A LABOUR councillor exposed as operating unlawfully as a landlord has been targeted by police over alcohol licensing breaches at a hotel and claims of hampering criminal enquiries.

Sohan Singh, a member of Glasgow's ruling Labour administration, has been issued with a written warning by his own council after Strathclyde Police called on licensing chiefs to take action against his Lorne Hotel in the city's west end.

Police complained that, in breach of alcohol laws, staff had not been trained, management structures were non-existent and staff were unable to help officers access CCTV footage following a string of assaults at the venue.

Officers complained staff at the hotel could not give any contact details for managers when the police called on several occasions and that one supposed manager worked in a newsagents facing the hotel.

During the meeting it also emerged that Mr Singh was employing the man from whom he had bought the hotel for around £7.5 million, who had his assets frozen following the deal.

Archie Sharif sold the hotel to Mr Singh at a loss of about £4m last year but was apprehended by HMRC after he attempted to move money to a bank in Pakistan from the sale.

Lord Brailsford froze the businessman's assets under proceeds of crime laws late last year, as well as freezing the sale of Sharif's home in Newton Mearns, East Renfrewshire.

Just before the sale to Mr Singh, HMRC petitioned to wind up Sharif's trading company Lorne Hotel Glasgow Ltd and a liquidator was appointed.

Mr Singh failed to appear at a meeting of Glasgow's licensing board yesterday, to the obvious irritation of councillor colleagues on the body, with the company represented by Mr Sharif.

The Herald revealed during the summer how Mr Singh, a well-known restaurateur, had been operating without a licence as a landlord for flats he had bought from the council for just £1 a decade earlier.

Mr Singh had already been selected as a Labour candidate at the time and was operating unlawfully despite warnings from the council leader "rogue landlords" would be fined £50,000. He resigned from his ceremonial role as a city bailie – essentially a stand-in Lord Provost – as a result.

The latest brush with the authorities over failure to adhere to legislation will heap more embarrassment on Labour, with many in the party uneasy about Mr Singh's selection as a candidate.
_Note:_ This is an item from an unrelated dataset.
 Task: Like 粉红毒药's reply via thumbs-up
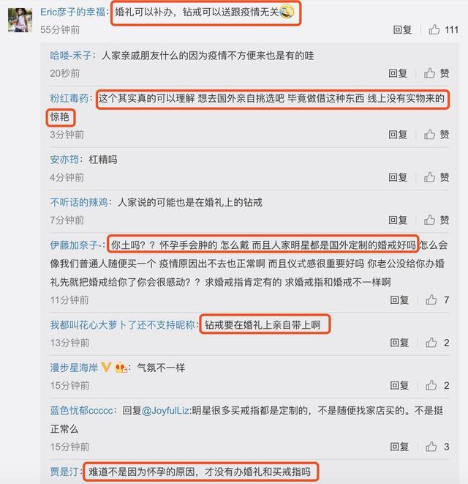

The 58-year-old was jailed along with two other men in 1999 for a £1.6m duty-free tax fraud, but his conviction was overturned on appeal.

At yesterday's meeting, board chairman and Labour councillor Malcolm Cunning said: "It seems there was a laxity in management, which existed on paper but not in reality."

Archie Maciver, Mr Singh's legal representative, acknowledged the shambolic management but said this had been resolved with the installation of Mr Sharif as manager.

The Lorne was the venue for the wake of notorious gangland figure Kevin "Gerbil" Carroll, who was murdered in 2010.

It was also where Stephen Purcell, the shamed former Labour leader of Glasgow City Council, held a party to celebrate the Crown Office's decision not to prosecute him over alleged corruption and drug use.